Q&A with iBme Teacher Training Graduate John Braman
How did you come to mindfulness and meditation?
I got thrown into a contemplative space as a 17-year-old at Outward Bound during the 3-day “wilderness solo” that was required. Then, many years later, I joined the staff at iBme when we offered the first teen retreat in New Mexico.
Do you remember any “aha” moments when you really started taking it seriously?
After Outward Bound, I was a US Air Force survival instructor during the Vietnam era and relied on a Transcendental Meditation practice to manage my psychological stress.

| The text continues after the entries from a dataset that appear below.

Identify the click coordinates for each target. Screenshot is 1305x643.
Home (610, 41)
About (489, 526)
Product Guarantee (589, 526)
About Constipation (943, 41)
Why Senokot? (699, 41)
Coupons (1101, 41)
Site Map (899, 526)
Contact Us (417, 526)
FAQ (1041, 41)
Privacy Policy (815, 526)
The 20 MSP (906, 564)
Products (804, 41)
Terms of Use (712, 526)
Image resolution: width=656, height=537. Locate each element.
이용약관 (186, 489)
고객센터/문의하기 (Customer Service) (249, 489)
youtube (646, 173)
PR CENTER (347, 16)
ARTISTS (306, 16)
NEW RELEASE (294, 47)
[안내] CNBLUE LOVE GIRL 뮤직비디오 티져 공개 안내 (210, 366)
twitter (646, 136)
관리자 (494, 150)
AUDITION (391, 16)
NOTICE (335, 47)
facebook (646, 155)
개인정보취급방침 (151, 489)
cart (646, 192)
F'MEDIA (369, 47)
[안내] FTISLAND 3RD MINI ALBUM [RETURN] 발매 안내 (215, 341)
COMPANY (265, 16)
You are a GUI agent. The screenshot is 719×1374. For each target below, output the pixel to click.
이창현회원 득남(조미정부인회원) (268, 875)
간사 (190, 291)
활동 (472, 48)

Then, after being assigned to the branch that trained upcoming survival instructors, I helped develop a mindfulness module as a program standard.
What have been the effects in your life?
Mindfulness has helped me address some early childhood trauma, and the practice has been fundamental to both a 30-year teaching career and my creative process.
What made you want to teach young people mindfulness?
I think mindfulness is an essential part of the survival kit, like drown-proofing, in a culture awash in selfishness, materialism, and violence.
What setting do you teach in?
I am currently teaching mindfulness to teens and teachers in New Mexico, as well as with iBme in Colorado, while I co-direct the Rio Grande Mindfulness Institute, which I co-founded in 2016.
Can you share an anonymous story about the impact you saw on one person you taught?
A teacher from a stressed-out public school district in Northern New Mexico said this: “I have been taking care of 1,200 students a week for 25 years, and now I know how to take care of myself.”